Would you retype, word for word, only the lines from the one holding "The image size" through the final line of the entries below, without the pictures?
─── Material provided
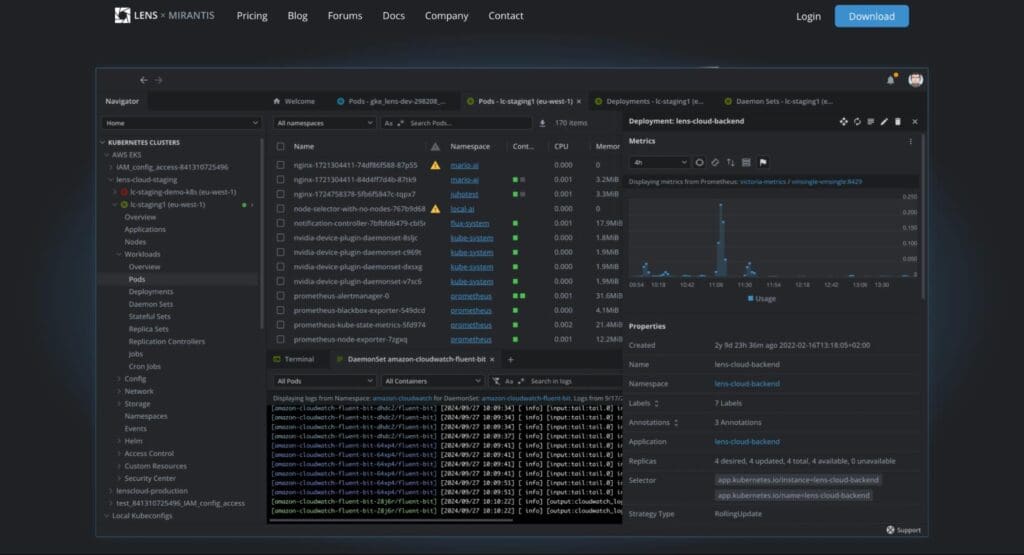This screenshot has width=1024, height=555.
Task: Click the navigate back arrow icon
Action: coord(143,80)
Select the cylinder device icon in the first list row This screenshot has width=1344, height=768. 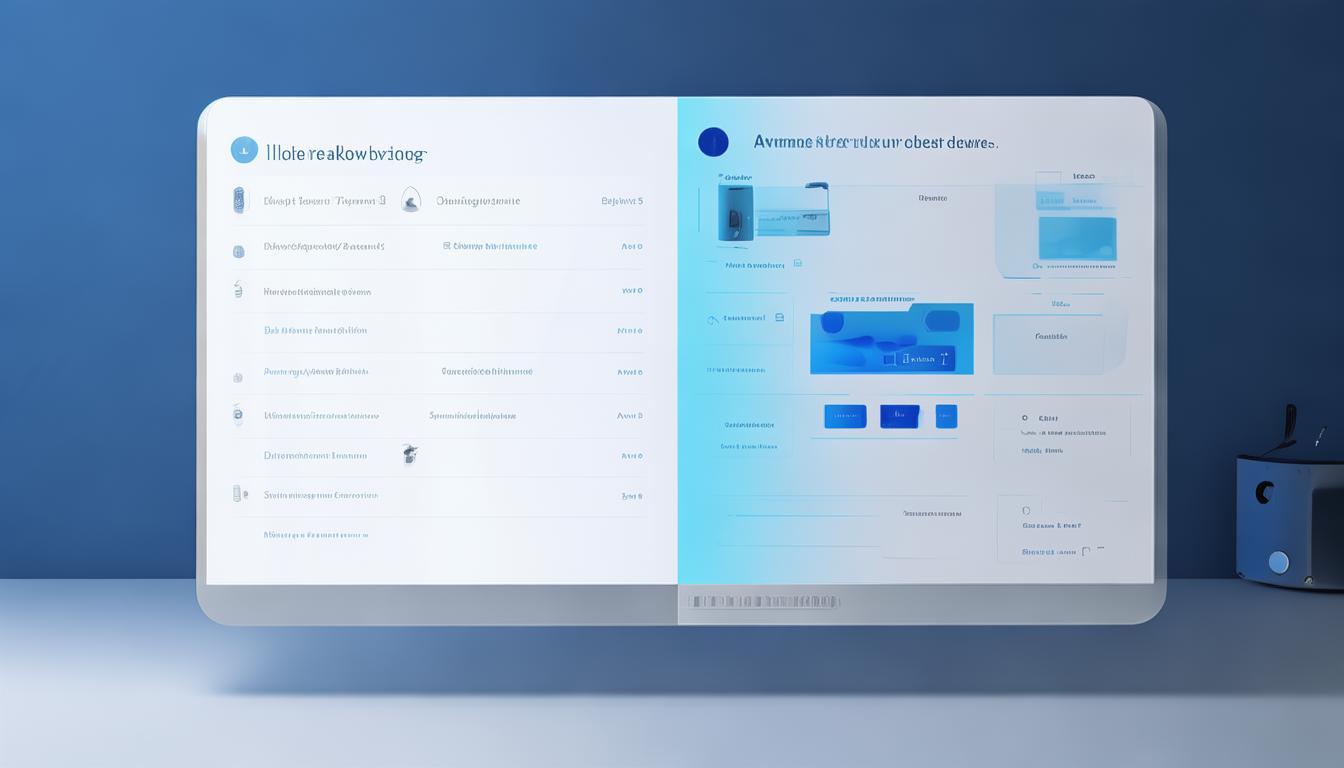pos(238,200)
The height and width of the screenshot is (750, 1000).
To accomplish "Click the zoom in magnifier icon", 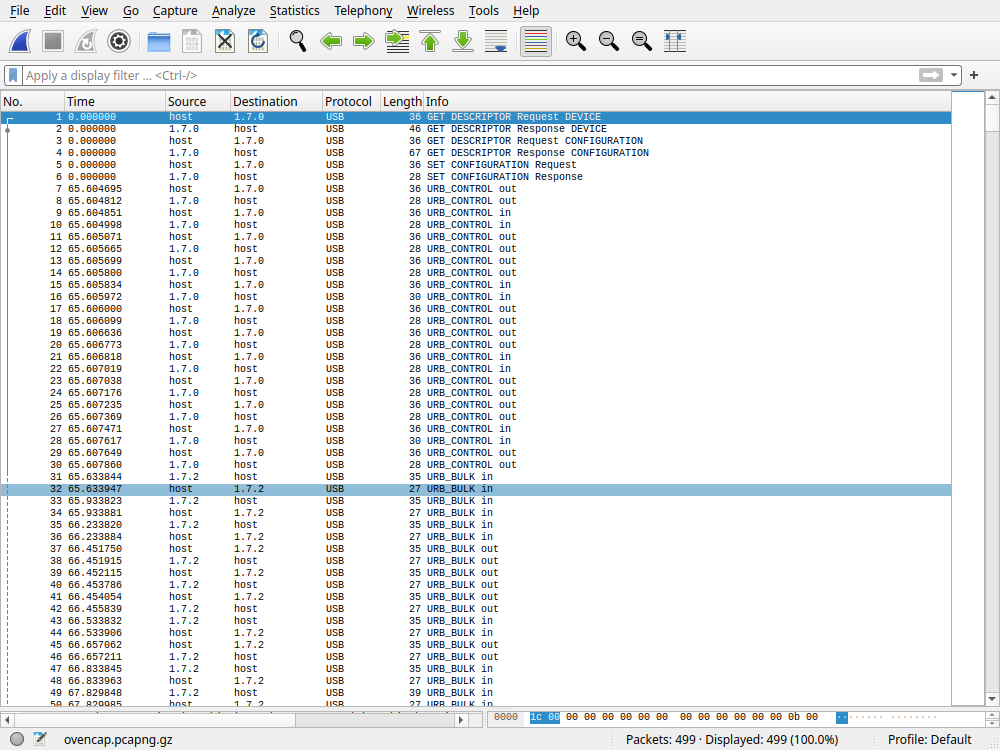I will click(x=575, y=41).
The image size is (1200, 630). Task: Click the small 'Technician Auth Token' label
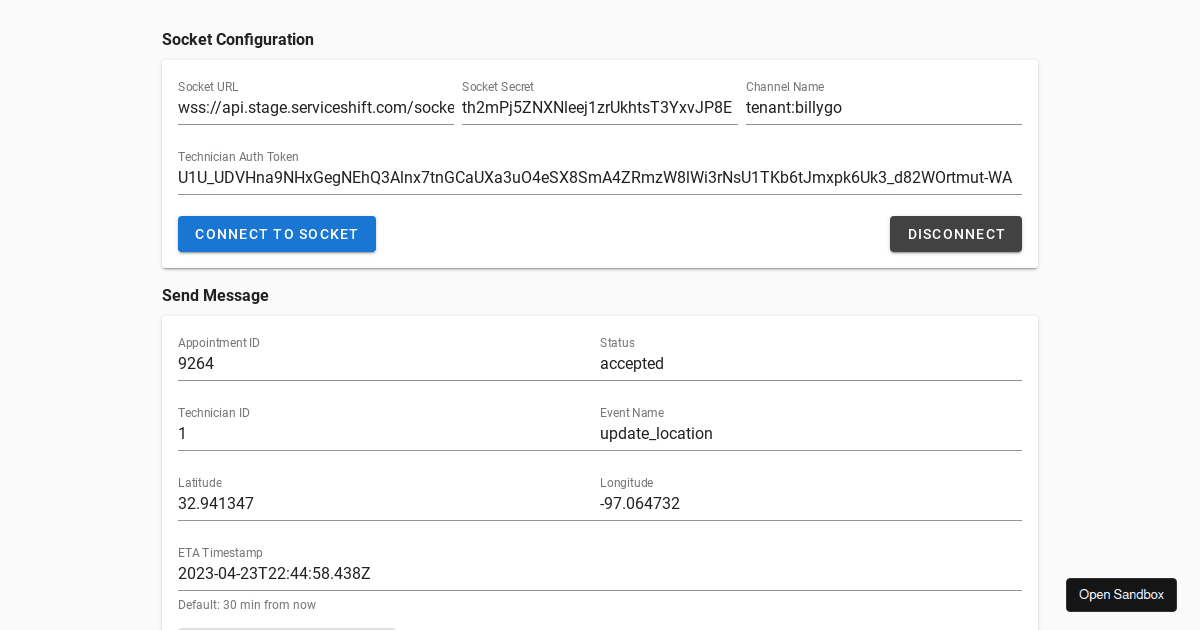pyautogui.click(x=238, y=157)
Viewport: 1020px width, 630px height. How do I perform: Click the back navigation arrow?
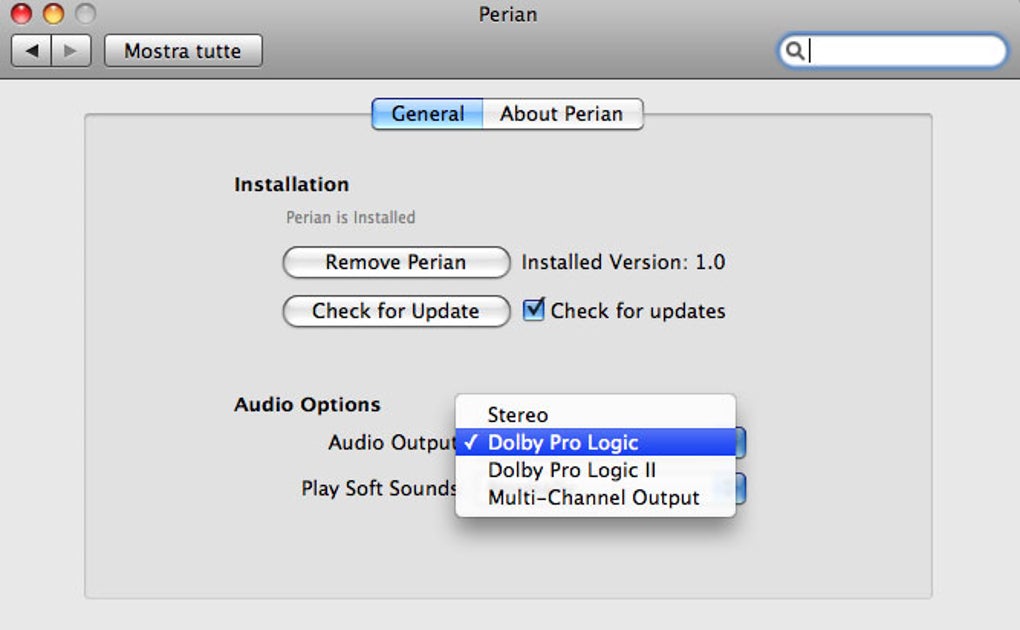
──────
* Result for this task *
The image size is (1200, 630). Task: Click the small 'Technician Auth Token' label
pyautogui.click(x=238, y=157)
Viewport: 1020px width, 630px height. How do I perform: Click the back navigation arrow?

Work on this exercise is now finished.